East of Constantinople, West of Shanghai

Spreadsheets and series writing


Today I will bore you guys with a post about writing.

Back in 2014 I did a piece on how I use a spreadsheet to plan my action scenes.
And of course there is the good practice of keeping track of word count and time spent writing to improve productivity1.
Today I found out another interesting application for spreadsheets: explore an ongoing series of stories, trace character arcs and keep the new material fresh.
And maybe I’m re-inventing the wheel, but…


Writing a series, especially if we are writing the different episodes out of chronological order, presents a number of pitfalls.
How many sword & sorcery stories – not to mention roleplaying scenarios! – start in a tavern? How many times did our old friend Conan fight a giant snake? How many times the bad guys motivation boiled down to “evil”?

Bride-of-the-swamp-god-previewI started thinking about this as I started my new Aculeo & Amunet story – working title, Curse of the Crimson Sands2.
The Aculeo & Amunet series includes now eight stories, and at this point the need to come up with fresh ideas, together with the need to keep the characters growing, are paramount.
So, here’s what I did.

I created a spreadsheet with a story in each row, in chronological order, and columns for

  1. Title (obviously)
  2. Location A
  3. Location B
  4. Advarsary
  5. Magic
  6. Amunet’s Motivation
  7. Aculeo’s Motivation
  8. The bad guy’s Motivation

So, here’s what I found out

a . Thrilling Locations

Three stories start in a tavern. Ouch!
And three stories feature underground structures.
This means that tunnels and taverns3 will be off-limits for a while. Time to start thinking about something original.

b . Meet the monsters

In eight stories, Aculeo & Amunet have faced and defeated: a Blob-like monster (baby-Shoggoth?), vengeful legionaries, a mad sorcerer and his pet lovecraftian god, said god’s cultists and a crocodile monster, fish-men and a creepy demon, ape-men, animated skeletons, zombies.
Not bad – in the monsters department, we might be still able to surprise our readers.
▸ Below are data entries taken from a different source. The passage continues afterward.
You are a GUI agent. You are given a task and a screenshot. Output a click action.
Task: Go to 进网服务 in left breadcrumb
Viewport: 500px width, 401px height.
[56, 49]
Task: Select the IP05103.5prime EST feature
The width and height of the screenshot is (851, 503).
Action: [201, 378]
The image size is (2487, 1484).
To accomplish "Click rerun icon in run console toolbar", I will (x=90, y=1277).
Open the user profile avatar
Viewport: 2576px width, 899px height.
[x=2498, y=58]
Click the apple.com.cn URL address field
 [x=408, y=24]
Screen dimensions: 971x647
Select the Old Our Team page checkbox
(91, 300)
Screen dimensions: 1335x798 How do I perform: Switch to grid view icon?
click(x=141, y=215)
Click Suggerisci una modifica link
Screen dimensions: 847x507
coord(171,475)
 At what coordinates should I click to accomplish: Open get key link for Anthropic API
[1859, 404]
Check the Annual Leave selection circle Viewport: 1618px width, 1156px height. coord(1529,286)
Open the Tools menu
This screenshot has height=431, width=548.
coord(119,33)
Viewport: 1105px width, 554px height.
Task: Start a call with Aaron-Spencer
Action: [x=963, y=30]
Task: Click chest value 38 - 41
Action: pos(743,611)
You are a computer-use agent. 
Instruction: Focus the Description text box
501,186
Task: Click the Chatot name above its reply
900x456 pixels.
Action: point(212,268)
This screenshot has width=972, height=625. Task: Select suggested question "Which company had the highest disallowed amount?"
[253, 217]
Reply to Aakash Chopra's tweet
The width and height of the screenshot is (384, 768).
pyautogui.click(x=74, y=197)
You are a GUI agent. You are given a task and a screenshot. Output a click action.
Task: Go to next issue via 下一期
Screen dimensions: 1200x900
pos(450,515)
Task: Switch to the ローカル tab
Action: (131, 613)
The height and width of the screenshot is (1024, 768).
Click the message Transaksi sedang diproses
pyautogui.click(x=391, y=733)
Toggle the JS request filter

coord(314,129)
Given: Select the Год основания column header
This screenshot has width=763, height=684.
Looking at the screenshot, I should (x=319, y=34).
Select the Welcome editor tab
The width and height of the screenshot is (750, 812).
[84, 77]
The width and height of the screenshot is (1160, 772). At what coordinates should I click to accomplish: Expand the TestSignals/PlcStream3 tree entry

c . Girls are more complicated

The-Hand-of-Isfet previewAmunet’s motivations in the stories include curiosity, greed, ambition, vengeance, blackmail and the sheer need to survive. Interestingly enough, loyalty appears as a motivation in later stories, meaning the spoiled brat of the first stories is growing up.
Aculeo, on the other hand, normally reacts rather than act, and loyalty and decency are his main motivators, together with the need to survive.
It’s pretty obvious that most story situations are triggered by Amunet’s plotting and planning, and Aculeo then has to make the best of what’s at hand. It works, but it also suggests a few different ideas…

d . Behold… evil!!

Evil remains the main motivation of the bad guys, in four stories out of eight. This is probably the worst bit4,and the one that needs work the most. because everyone loves a power-crazed evil sorcerer, but giving him a little depth makes for a better story.
And anyway, no more evil sorcerers for a while, even if…


So, now I know what needs to be tweaked to make Curse of the Crimson Sands a better, (and easier to sell!) story.
The system seems to work, and I’m thinking about adding a few other columns to my spreadsheet. What about secondary characters, for instance?

I’ll keep you posted.

  1. check out Rachel Aaron’s excellent 2000 to 10000
  2. all the Aculeo & Amunet stories should have the Something of something something title structure. Only Severed Heads Valley breaks this rule. 
  3. nice title for a game supplement – must talk with my friend Umberto, the author of Beasts & Barbarians… 
  4. yes, worse than tunnels and taverns, because it’s easier to make those original than “he’s evil!” as a character motivation. 

Author: Davide Mana

Paleontologist. By day, researcher, teacher and ecological statistics guru. By night, pulp fantasy author-publisher, translator and blogger. In the spare time, Orientalist Anonymous, guerilla cook.

2 thoughts on “Spreadsheets and series writing

  1. A great tool for writing about alternate histories, forward in time or backward into the past. Kind of like having a time machine that tracks your character’s age forward or backward, not to mention multiple characters and happenings. Hard to do that on a manual typewriter!


    • Yes.
      I am always in awe of the skill old pulp masters demonstrated in the ’30s and ’40s – the things they achieved, with folders filled with paper clippings instead of Wikipedia, and manual typwriters instead of word-processors, is amazing.